Its members called on the Central African Republic to swiftly investigate the attack and bring the perpetrators to justice.
Separately, Dujarric said the UN mission reported that later on Tuesday peacekeepers discovered the bodies of 21 civilians, including four women and four children, in Tagbara.
The mission said the bodies were found near a church and the victims had been killed with “traditional weapons.”
The UN Security Council said it supports an investigation by the UN peacekeeping mission to see if the civilian casualties were linked to the attack on the Tagbara base.

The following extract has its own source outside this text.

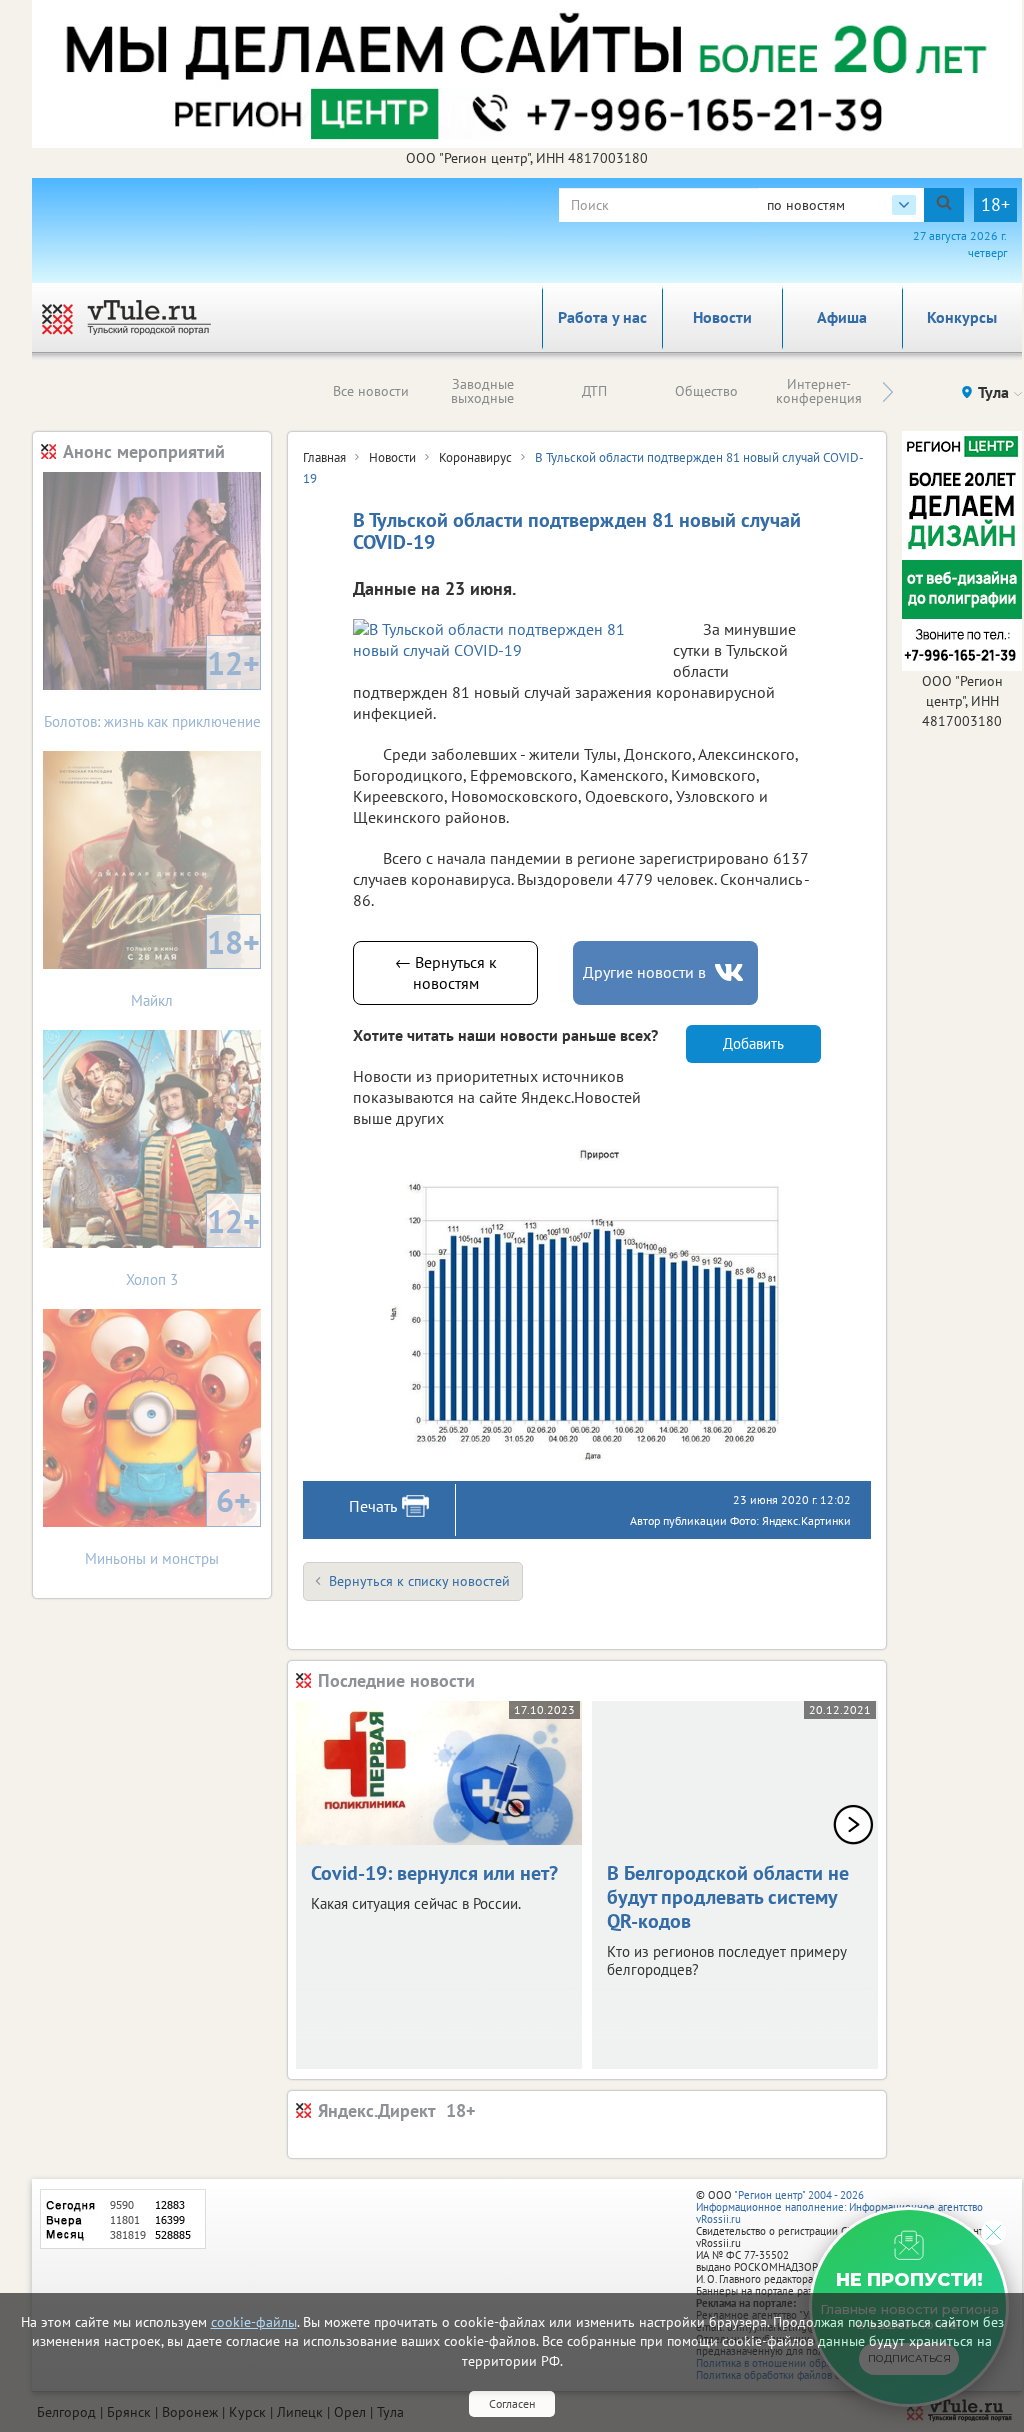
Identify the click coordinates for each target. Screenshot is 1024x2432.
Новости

UN Secretary-General Antonio Guterres condemned the attack on peacekeepers and is “outraged” at the killing of the 21 civilians and injuries to 14 other civilians, Dujarric said.
“The secretary-general calls on the Central African Republic authorities to investigate these attacks and quickly bring those responsible to justice,” he said.
In another incident, Dujarric said UN peacekeepers on Monday were informed that a rebel group known as the UPC had detained 23 people in Tagbara, including 13 women, seven men and three children.
He said they were released peacefully to UN peacekeepers and spent the night at the temporary base to ensure their safety.
The UN mission condemned the attacks on civilians and said that “nothing can justify these acts that can be considered war crimes.”
It said an investigation would be carried out that “leaves no possibility for impunity.”
The Central African Republic has faced deadly fighting since 2013, when predominantly Muslim Seleka rebels seized power in the capital, Bangui.
Mostly Christian anti-Balaka militias fought back, resulting in thousands of people killed and hundreds of thousands displaced.